■ What the task requires: Retype, word for word, every line of the records below starting at the one that contains "This screenshot has height=324, width=477." and ending at the one that contains "You are a computer-use agent. The"; include both of those lines and nothing more.

┌─ Records for the exercise

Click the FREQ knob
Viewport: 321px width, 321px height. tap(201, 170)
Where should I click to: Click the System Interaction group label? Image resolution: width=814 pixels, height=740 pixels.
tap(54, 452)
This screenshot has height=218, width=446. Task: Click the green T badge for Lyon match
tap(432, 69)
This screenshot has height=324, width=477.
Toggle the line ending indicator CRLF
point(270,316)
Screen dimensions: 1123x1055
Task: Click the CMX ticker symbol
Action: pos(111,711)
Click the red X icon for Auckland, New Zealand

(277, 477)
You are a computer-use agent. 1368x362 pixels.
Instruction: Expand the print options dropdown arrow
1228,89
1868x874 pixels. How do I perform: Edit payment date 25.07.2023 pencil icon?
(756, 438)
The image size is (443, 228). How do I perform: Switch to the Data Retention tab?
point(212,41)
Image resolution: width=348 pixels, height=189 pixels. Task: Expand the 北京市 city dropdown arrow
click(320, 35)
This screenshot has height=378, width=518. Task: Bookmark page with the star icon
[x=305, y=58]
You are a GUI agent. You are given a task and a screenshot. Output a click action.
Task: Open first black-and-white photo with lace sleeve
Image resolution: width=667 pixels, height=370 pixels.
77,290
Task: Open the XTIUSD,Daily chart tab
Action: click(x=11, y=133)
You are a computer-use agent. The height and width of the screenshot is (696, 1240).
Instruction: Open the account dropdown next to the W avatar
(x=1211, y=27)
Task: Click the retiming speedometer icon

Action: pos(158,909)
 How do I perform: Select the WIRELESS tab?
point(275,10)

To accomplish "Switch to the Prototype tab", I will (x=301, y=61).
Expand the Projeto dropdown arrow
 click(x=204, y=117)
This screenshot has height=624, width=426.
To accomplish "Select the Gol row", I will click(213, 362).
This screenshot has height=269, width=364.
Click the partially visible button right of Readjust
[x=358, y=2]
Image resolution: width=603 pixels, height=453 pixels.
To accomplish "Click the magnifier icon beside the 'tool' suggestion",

└─

■ Answer box:
This screenshot has height=324, width=477.
Toggle the line ending indicator CRLF
point(270,316)
Screen dimensions: 1123x1055
Task: Click the CMX ticker symbol
Action: pos(111,711)
Click the red X icon for Auckland, New Zealand

(277, 477)
You are a computer-use agent. 1368x362 pixels.
Instruction: Expand the print options dropdown arrow
1228,89
1868x874 pixels. How do I perform: Edit payment date 25.07.2023 pencil icon?
(756, 438)
The image size is (443, 228). How do I perform: Switch to the Data Retention tab?
point(212,41)
Image resolution: width=348 pixels, height=189 pixels. Task: Expand the 北京市 city dropdown arrow
click(320, 35)
This screenshot has height=378, width=518. Task: Bookmark page with the star icon
[x=305, y=58]
You are a GUI agent. You are given a task and a screenshot. Output a click action.
Task: Open first black-and-white photo with lace sleeve
Image resolution: width=667 pixels, height=370 pixels.
77,290
Task: Open the XTIUSD,Daily chart tab
Action: click(x=11, y=133)
You are a computer-use agent. The height and width of the screenshot is (696, 1240).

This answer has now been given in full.